This ‘World / Inferno Friendship Society’ article was written by James W. Woë, a GIGsoup contributor
The World / Inferno Friendship Society are a band so authentically bohemian, you get the feeling if a guitar string broke on the first night of a tour it wouldn’t be replaced by the last gig. They are a band that gets under your skin, a band that calls out to the inner anarchist lurking in every soul. Time spent with them can often be a life affirming event.
The last few times the band has played in Scotland they were in grotty backrooms of pubs, so it’s nice to see them move to a bigger and better venue, more suited to their aesthetics, the ABC in Glasgow. They started with one of their oldest songs Tattoos Fade, which is a bit of slow burner compared to other songs they could start on, but it was an audience pleaser and put minds at ease that they were not just there to plug the newest album.
When reviewing a show, I usually take a step back, lurk in the shadows to take notes and try and take the show in objectively. But within three songs I was dancing with the rest of the audience and indulging in one of my favourite gig past times of tripping up over enthusiastic moshers.
Between songs the heart and soul of World / Inferno, Jack Terricloth took time to recount stories and anecdotes. Jack has great stage presence, he might not be a polished stand up, but these provided some of the best moments of the show and always worked as great thematic lead up to the next song.
One story went on for so long, some members of the audience grew restless and started to shout “play some songs” or “get on with it”. In a genius moment of crowd trolling, this ensured the story got longer and more obtuse every time a jeer or comment was made. Perfectly demonstrating that the bands “fuck you attitude” applies to everyone, even if you just want to enjoy their music.
The show featured a great selection of tunes that reflected the bands history. With subject matters revolving around Peter Lorre (my favourite actor), Leni Riefenstahl, anarchism, and making enemies cements them as band aiming straight for my heart. If you’ve ever wanted to smack yer boss in the face, pick up a few of their albums and you might just find you might become a different person. Maybe not a better person but one that has more fund at least.
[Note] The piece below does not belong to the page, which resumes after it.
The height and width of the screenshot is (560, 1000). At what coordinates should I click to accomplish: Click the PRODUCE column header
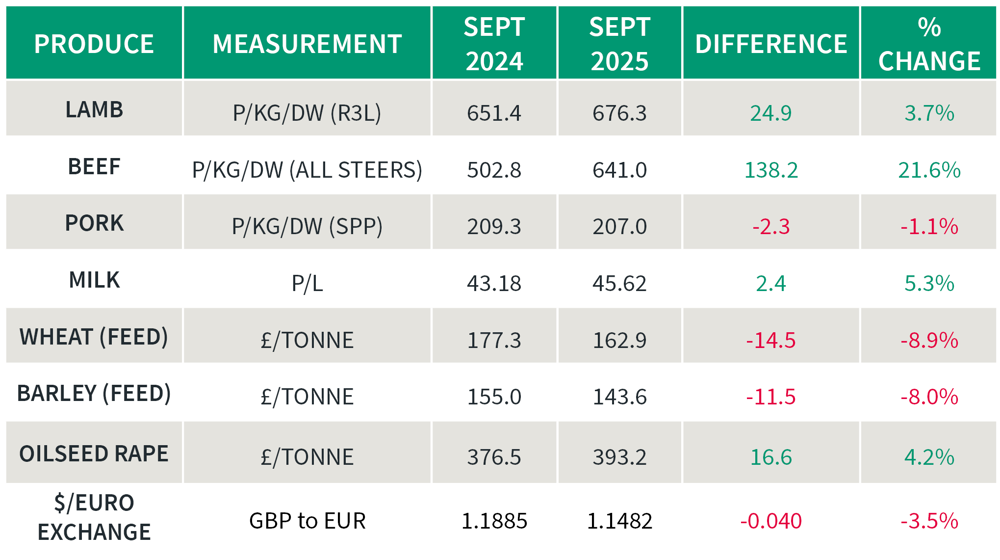[94, 44]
By the end of the show, I had decided that I wasn’t going to write a review, but a political manifesto and move to Mexico where I would run guns for the Zapatista. This is testament to how energetic and awe inspiring World / Inferno are. Although this hasn’t quite happened yet, (read can’t afford the plane ticket). I did however hand the review in a day later than I said I was going to, so that’s one unnecessary act of rebellion chalked up. Now, I’m away to shoplift my dinner.